Aim of the task
Retype the listing without any alteration.
++++++++
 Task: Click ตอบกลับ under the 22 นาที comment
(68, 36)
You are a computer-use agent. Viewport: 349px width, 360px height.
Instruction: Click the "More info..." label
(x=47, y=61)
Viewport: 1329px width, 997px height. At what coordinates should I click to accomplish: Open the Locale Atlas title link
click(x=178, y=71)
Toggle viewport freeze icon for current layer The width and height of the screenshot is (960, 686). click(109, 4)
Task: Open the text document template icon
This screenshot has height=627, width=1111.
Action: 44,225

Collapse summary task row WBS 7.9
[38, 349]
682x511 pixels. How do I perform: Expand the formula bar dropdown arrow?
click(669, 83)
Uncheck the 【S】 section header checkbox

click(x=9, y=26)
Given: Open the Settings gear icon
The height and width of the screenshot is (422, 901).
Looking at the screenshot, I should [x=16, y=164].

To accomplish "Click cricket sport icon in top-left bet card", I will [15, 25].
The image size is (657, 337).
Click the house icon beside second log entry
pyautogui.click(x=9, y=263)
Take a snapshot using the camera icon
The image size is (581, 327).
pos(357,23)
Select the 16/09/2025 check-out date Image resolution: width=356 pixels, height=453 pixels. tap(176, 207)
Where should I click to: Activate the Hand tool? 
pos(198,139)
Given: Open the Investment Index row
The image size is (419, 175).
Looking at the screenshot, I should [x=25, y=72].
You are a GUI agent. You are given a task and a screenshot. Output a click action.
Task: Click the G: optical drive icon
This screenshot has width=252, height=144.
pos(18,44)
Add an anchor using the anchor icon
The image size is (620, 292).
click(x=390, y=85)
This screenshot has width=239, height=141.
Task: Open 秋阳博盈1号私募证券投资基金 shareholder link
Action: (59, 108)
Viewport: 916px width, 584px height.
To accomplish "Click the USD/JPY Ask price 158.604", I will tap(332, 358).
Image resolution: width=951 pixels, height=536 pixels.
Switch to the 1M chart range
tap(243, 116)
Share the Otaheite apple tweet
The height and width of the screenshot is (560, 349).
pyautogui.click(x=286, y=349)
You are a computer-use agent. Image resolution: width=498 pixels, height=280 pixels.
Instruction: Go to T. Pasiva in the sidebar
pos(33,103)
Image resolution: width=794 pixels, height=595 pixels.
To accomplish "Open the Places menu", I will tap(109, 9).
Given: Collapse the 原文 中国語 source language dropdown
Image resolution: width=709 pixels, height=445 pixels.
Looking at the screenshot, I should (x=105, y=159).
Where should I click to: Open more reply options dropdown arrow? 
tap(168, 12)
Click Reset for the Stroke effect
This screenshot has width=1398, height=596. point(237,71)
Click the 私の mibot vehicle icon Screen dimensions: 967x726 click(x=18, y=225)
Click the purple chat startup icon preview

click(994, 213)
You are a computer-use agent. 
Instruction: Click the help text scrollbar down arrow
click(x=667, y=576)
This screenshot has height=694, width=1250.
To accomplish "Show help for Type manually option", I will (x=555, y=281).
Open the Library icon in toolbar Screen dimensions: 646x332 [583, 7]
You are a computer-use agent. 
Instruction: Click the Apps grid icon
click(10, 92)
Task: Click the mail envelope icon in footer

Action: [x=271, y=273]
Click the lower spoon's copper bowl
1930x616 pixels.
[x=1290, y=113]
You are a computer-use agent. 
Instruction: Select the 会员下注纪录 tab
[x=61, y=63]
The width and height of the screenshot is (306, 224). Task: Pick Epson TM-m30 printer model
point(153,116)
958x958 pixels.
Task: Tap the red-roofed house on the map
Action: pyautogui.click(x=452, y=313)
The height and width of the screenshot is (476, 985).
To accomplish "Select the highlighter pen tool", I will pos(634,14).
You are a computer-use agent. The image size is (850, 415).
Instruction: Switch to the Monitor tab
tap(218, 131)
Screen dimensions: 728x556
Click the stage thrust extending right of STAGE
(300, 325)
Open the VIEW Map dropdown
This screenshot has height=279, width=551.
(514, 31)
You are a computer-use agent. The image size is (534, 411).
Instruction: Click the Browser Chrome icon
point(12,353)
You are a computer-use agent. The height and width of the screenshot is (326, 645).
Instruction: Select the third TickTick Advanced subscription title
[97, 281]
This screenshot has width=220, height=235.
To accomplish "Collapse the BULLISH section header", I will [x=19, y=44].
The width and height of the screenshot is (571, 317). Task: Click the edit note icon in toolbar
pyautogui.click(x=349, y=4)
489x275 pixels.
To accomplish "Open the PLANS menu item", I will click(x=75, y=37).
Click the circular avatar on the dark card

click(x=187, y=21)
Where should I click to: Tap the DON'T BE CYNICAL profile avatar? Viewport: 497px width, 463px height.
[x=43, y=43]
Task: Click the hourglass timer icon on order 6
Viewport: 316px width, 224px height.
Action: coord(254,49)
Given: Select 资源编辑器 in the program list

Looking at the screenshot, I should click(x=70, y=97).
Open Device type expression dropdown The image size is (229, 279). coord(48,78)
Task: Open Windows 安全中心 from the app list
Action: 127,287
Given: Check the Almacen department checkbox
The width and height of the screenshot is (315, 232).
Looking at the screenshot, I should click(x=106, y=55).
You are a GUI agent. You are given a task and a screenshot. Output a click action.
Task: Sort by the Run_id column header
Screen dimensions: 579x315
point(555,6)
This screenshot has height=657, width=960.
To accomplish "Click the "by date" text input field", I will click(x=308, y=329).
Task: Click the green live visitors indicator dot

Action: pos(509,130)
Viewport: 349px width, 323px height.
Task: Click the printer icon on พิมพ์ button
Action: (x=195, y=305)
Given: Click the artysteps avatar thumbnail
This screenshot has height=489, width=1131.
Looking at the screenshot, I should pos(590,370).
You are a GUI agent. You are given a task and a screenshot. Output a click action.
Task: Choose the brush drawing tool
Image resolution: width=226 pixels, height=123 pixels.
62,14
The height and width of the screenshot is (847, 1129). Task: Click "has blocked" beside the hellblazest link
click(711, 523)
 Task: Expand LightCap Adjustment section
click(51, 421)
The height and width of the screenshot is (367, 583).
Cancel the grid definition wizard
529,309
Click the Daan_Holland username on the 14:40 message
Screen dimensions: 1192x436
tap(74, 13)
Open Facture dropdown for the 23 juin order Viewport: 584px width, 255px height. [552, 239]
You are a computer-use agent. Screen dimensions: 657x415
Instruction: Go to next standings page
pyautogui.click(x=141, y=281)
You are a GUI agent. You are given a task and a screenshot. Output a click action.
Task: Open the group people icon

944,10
++++++++
The completed task
 Task: Click ตอบกลับ under the 22 นาที comment
(68, 36)
You are a computer-use agent. Viewport: 349px width, 360px height.
Instruction: Click the "More info..." label
(x=47, y=61)
Viewport: 1329px width, 997px height. At what coordinates should I click to accomplish: Open the Locale Atlas title link
click(x=178, y=71)
Toggle viewport freeze icon for current layer The width and height of the screenshot is (960, 686). click(109, 4)
Task: Open the text document template icon
This screenshot has height=627, width=1111.
Action: 44,225

Collapse summary task row WBS 7.9
[38, 349]
682x511 pixels. How do I perform: Expand the formula bar dropdown arrow?
click(669, 83)
Uncheck the 【S】 section header checkbox

click(x=9, y=26)
Given: Open the Settings gear icon
The height and width of the screenshot is (422, 901).
Looking at the screenshot, I should [x=16, y=164].

To accomplish "Click cricket sport icon in top-left bet card", I will [15, 25].
The image size is (657, 337).
Click the house icon beside second log entry
pyautogui.click(x=9, y=263)
Take a snapshot using the camera icon
The image size is (581, 327).
pos(357,23)
Select the 16/09/2025 check-out date Image resolution: width=356 pixels, height=453 pixels. tap(176, 207)
Where should I click to: Activate the Hand tool? 
pos(198,139)
Given: Open the Investment Index row
The image size is (419, 175).
Looking at the screenshot, I should [x=25, y=72].
You are a GUI agent. You are given a task and a screenshot. Output a click action.
Task: Click the G: optical drive icon
This screenshot has width=252, height=144.
pos(18,44)
Add an anchor using the anchor icon
The image size is (620, 292).
click(x=390, y=85)
This screenshot has width=239, height=141.
Task: Open 秋阳博盈1号私募证券投资基金 shareholder link
Action: (59, 108)
Viewport: 916px width, 584px height.
To accomplish "Click the USD/JPY Ask price 158.604", I will tap(332, 358).
Image resolution: width=951 pixels, height=536 pixels.
Switch to the 1M chart range
tap(243, 116)
Share the Otaheite apple tweet
The height and width of the screenshot is (560, 349).
pyautogui.click(x=286, y=349)
You are a computer-use agent. Image resolution: width=498 pixels, height=280 pixels.
Instruction: Go to T. Pasiva in the sidebar
pos(33,103)
Image resolution: width=794 pixels, height=595 pixels.
To accomplish "Open the Places menu", I will tap(109, 9).
Given: Collapse the 原文 中国語 source language dropdown
Image resolution: width=709 pixels, height=445 pixels.
Looking at the screenshot, I should (x=105, y=159).
Where should I click to: Open more reply options dropdown arrow? 
tap(168, 12)
Click Reset for the Stroke effect
This screenshot has width=1398, height=596. point(237,71)
Click the 私の mibot vehicle icon Screen dimensions: 967x726 click(x=18, y=225)
Click the purple chat startup icon preview

click(994, 213)
You are a computer-use agent. 
Instruction: Click the help text scrollbar down arrow
click(x=667, y=576)
This screenshot has height=694, width=1250.
To accomplish "Show help for Type manually option", I will (x=555, y=281).
Open the Library icon in toolbar Screen dimensions: 646x332 [583, 7]
You are a computer-use agent. 
Instruction: Click the Apps grid icon
click(10, 92)
Task: Click the mail envelope icon in footer

Action: [x=271, y=273]
Click the lower spoon's copper bowl
1930x616 pixels.
[x=1290, y=113]
You are a computer-use agent. 
Instruction: Select the 会员下注纪录 tab
[x=61, y=63]
The width and height of the screenshot is (306, 224). Task: Pick Epson TM-m30 printer model
point(153,116)
958x958 pixels.
Task: Tap the red-roofed house on the map
Action: pyautogui.click(x=452, y=313)
The height and width of the screenshot is (476, 985).
To accomplish "Select the highlighter pen tool", I will pos(634,14).
You are a computer-use agent. The image size is (850, 415).
Instruction: Switch to the Monitor tab
tap(218, 131)
Screen dimensions: 728x556
Click the stage thrust extending right of STAGE
(300, 325)
Open the VIEW Map dropdown
This screenshot has height=279, width=551.
(514, 31)
You are a computer-use agent. The image size is (534, 411).
Instruction: Click the Browser Chrome icon
point(12,353)
You are a computer-use agent. The height and width of the screenshot is (326, 645).
Instruction: Select the third TickTick Advanced subscription title
[97, 281]
This screenshot has width=220, height=235.
To accomplish "Collapse the BULLISH section header", I will [x=19, y=44].
The width and height of the screenshot is (571, 317). Task: Click the edit note icon in toolbar
pyautogui.click(x=349, y=4)
489x275 pixels.
To accomplish "Open the PLANS menu item", I will click(x=75, y=37).
Click the circular avatar on the dark card

click(x=187, y=21)
Where should I click to: Tap the DON'T BE CYNICAL profile avatar? Viewport: 497px width, 463px height.
[x=43, y=43]
Task: Click the hourglass timer icon on order 6
Viewport: 316px width, 224px height.
Action: coord(254,49)
Given: Select 资源编辑器 in the program list

Looking at the screenshot, I should click(x=70, y=97).
Open Device type expression dropdown The image size is (229, 279). coord(48,78)
Task: Open Windows 安全中心 from the app list
Action: 127,287
Given: Check the Almacen department checkbox
The width and height of the screenshot is (315, 232).
Looking at the screenshot, I should click(x=106, y=55).
You are a GUI agent. You are given a task and a screenshot. Output a click action.
Task: Sort by the Run_id column header
Screen dimensions: 579x315
point(555,6)
This screenshot has height=657, width=960.
To accomplish "Click the "by date" text input field", I will click(x=308, y=329).
Task: Click the green live visitors indicator dot

Action: pos(509,130)
Viewport: 349px width, 323px height.
Task: Click the printer icon on พิมพ์ button
Action: (x=195, y=305)
Given: Click the artysteps avatar thumbnail
This screenshot has height=489, width=1131.
Looking at the screenshot, I should pos(590,370).
You are a GUI agent. You are given a task and a screenshot. Output a click action.
Task: Choose the brush drawing tool
Image resolution: width=226 pixels, height=123 pixels.
62,14
The height and width of the screenshot is (847, 1129). Task: Click "has blocked" beside the hellblazest link
click(711, 523)
 Task: Expand LightCap Adjustment section
click(51, 421)
The height and width of the screenshot is (367, 583).
Cancel the grid definition wizard
529,309
Click the Daan_Holland username on the 14:40 message
Screen dimensions: 1192x436
tap(74, 13)
Open Facture dropdown for the 23 juin order Viewport: 584px width, 255px height. [552, 239]
You are a computer-use agent. Screen dimensions: 657x415
Instruction: Go to next standings page
pyautogui.click(x=141, y=281)
You are a GUI agent. You are given a task and a screenshot. Output a click action.
Task: Open the group people icon

944,10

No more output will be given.